> _Brief_: Wherever the word "Gardens" occurs in the listing, copy the whole line.

------------------------------------------------------------

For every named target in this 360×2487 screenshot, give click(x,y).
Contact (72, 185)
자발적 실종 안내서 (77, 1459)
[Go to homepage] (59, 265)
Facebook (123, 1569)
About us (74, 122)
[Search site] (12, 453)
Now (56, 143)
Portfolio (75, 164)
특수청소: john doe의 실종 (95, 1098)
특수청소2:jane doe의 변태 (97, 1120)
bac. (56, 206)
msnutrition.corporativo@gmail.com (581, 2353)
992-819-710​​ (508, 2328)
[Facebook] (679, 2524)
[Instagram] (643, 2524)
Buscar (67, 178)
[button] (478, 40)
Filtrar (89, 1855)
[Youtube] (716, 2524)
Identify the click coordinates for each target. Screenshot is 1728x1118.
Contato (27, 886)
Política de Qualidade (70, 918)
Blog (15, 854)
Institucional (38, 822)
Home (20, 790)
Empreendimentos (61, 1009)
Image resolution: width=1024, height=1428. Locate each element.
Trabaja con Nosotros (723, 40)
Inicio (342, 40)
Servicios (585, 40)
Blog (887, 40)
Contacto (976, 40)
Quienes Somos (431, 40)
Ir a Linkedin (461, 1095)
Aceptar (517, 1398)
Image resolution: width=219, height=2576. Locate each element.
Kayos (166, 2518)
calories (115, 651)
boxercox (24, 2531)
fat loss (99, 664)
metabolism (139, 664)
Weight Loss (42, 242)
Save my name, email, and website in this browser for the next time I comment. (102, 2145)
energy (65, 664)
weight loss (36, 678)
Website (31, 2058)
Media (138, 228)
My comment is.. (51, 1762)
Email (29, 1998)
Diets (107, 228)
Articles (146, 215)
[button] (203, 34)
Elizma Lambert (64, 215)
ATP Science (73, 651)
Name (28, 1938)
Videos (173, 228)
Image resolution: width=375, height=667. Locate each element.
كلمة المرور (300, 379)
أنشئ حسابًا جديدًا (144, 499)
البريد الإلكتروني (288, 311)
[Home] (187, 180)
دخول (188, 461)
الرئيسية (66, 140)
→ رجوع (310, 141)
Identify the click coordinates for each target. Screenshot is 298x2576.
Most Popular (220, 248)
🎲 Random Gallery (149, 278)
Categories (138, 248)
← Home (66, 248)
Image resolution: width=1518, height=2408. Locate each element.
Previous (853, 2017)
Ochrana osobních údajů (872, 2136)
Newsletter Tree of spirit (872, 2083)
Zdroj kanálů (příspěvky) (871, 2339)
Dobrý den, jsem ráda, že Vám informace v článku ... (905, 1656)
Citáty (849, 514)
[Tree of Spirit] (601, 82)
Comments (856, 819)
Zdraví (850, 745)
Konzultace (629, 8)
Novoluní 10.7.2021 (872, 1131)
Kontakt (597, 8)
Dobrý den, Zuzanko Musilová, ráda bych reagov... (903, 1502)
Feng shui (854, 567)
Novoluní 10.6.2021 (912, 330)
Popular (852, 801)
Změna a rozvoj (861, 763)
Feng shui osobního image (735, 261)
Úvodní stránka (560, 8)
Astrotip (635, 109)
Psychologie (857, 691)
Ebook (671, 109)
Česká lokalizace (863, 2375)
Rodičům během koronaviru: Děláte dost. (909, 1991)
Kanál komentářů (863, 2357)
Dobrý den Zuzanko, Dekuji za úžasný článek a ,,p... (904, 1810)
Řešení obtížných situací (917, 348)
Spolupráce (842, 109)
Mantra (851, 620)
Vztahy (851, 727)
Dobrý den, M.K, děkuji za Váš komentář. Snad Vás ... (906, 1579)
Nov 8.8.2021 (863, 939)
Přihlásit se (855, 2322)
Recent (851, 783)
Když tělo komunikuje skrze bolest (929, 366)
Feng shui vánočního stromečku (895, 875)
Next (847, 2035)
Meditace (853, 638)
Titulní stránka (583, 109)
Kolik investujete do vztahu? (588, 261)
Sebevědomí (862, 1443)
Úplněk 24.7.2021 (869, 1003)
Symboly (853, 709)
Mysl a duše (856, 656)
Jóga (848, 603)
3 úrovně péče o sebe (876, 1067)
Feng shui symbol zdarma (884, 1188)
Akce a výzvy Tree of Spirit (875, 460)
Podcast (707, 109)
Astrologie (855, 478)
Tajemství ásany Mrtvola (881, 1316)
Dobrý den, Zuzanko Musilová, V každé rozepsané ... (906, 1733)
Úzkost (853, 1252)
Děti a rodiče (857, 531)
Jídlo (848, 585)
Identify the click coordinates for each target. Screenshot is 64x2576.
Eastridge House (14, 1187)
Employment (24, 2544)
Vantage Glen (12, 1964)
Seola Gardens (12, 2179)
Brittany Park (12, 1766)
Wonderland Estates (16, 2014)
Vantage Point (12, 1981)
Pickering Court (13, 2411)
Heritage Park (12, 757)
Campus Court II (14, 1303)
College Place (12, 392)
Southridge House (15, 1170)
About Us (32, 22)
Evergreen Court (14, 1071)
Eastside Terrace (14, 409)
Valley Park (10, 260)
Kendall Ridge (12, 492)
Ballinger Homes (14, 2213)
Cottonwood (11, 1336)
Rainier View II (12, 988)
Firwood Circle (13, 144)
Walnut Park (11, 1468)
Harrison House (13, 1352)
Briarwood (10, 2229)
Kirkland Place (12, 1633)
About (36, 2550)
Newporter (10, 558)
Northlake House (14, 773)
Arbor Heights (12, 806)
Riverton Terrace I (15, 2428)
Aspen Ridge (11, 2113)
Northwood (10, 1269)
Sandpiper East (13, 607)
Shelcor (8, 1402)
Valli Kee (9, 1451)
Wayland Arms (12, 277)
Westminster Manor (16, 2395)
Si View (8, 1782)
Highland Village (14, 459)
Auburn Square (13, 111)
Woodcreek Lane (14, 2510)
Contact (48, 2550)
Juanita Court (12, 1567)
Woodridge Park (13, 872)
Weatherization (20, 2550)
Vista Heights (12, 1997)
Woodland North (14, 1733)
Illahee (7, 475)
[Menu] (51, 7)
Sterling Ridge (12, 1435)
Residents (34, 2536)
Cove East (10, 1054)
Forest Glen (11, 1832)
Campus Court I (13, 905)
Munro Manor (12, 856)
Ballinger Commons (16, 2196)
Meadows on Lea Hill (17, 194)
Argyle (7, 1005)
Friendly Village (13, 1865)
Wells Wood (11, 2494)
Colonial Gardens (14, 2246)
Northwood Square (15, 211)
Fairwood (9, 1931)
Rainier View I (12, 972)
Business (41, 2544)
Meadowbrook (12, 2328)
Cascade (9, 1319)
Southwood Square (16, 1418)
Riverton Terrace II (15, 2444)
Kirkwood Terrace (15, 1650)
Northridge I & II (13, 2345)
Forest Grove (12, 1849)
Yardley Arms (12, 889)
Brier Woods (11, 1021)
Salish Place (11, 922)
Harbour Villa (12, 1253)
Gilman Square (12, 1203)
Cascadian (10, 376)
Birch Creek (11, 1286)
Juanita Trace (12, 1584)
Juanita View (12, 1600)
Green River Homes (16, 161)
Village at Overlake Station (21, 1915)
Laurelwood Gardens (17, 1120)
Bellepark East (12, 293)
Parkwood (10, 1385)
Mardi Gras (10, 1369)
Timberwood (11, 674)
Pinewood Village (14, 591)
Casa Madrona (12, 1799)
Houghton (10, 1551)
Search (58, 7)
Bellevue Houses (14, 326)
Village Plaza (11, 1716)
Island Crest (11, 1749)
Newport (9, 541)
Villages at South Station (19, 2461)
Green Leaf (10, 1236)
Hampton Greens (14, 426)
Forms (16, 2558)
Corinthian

------------------------------------------------------------

> _Response to this task_:
Seola Gardens (12, 2179)
Colonial Gardens (14, 2246)
Laurelwood Gardens (17, 1120)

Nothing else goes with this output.